Deep Learning is Robust to Massive Label Noise

An attempted (partial) paper reproduction

Author

Published

June 18, 2024

The paper shows that neural networks can keep generalizing when large numbers of (non-adversarially) incorrectly labeled examples are added to datasets (MNIST, CIFAR, and ImageNet). It also appears that larger networks are more robust and that higher noise levels lead to lower optimal (fixed) learning rates.

We’ll focus on the uniform label noise experiment and attempt to reproduce Figure 1:

Figure 1. As we increase the amount of noise in the dataset the performance drops. However, note that even when there are 100 noisy labels *per* clean label performance is still acceptable.
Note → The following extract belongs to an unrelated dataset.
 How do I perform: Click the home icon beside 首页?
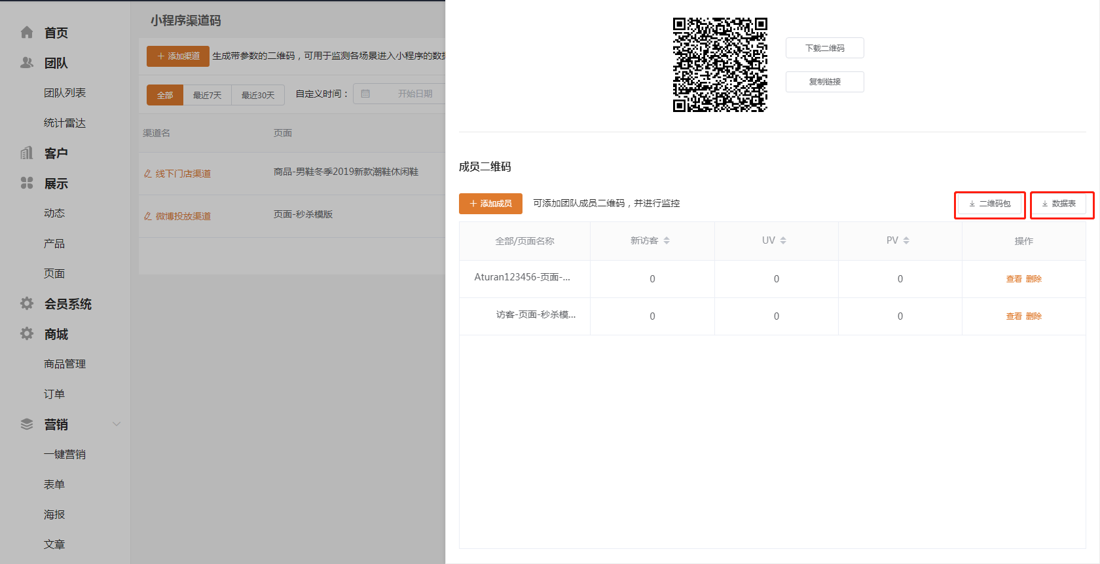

For example, the Convnet still achieves 91% accuracy.

Note: As far as I can tell the paper has no accompanying code so I’ll be filling in the details to the best of my abilities.
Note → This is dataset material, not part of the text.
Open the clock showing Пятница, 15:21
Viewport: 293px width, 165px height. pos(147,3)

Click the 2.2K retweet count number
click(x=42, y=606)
Imports and model evaluation function

import torch
import torch.nn as nn
import torch.optim as optim

from torchvision import datasets, transforms
from torch.utils.data import DataLoader, Dataset
from PIL import Image

import numpy as np
import pandas as pd
import seaborn as sns
import matplotlib.pyplot as plt
import os, itertools, time

os.makedirs('logs', exist_ok = True)
os.makedirs('models', exist_ok = True)

seed = 42
np.random.seed(seed)
torch.manual_seed(seed)

device = torch.device(
    'cuda' if torch.cuda.is_available() else
    ('mps' if torch.backends.mps.is_available() else
    'cpu')
)
device = 'cpu' # faster for the small models we are using

def eval_model(model, test, criterion = nn.CrossEntropyLoss()):
    model.eval()
    correct, loss = 0, 0.0
    with torch.no_grad():
        for images, labels in test:
            images, labels = images.to(device), labels.to(device)
            _, pred = torch.max(model(images), 1)
            correct += (pred == labels).float().sum().item()
            loss += criterion(model(images), labels).item()
    return loss / len(test.dataset), correct / len(test.dataset)

To generate the uniform label noise the paper augments the original dataset with an additional \(\alpha\) \((X_i, Y')\) pairs, where \(Y'\) is a class sampled uniformly at random with replacement.

To minimize disk use I opted for a custom dataset that wraps the original. Pytorch only requires we override __len__ and __getitem__. The length is simply the original size plus the amount of noisy labels. When queried for data we’ll generate the noisy labels for the original pairs immediately after it. For example when \(\alpha = 2\):

\[ (X_1, Y_1), (X_1, Y'), (X_1, Y'), (X_2, Y_2), ... \]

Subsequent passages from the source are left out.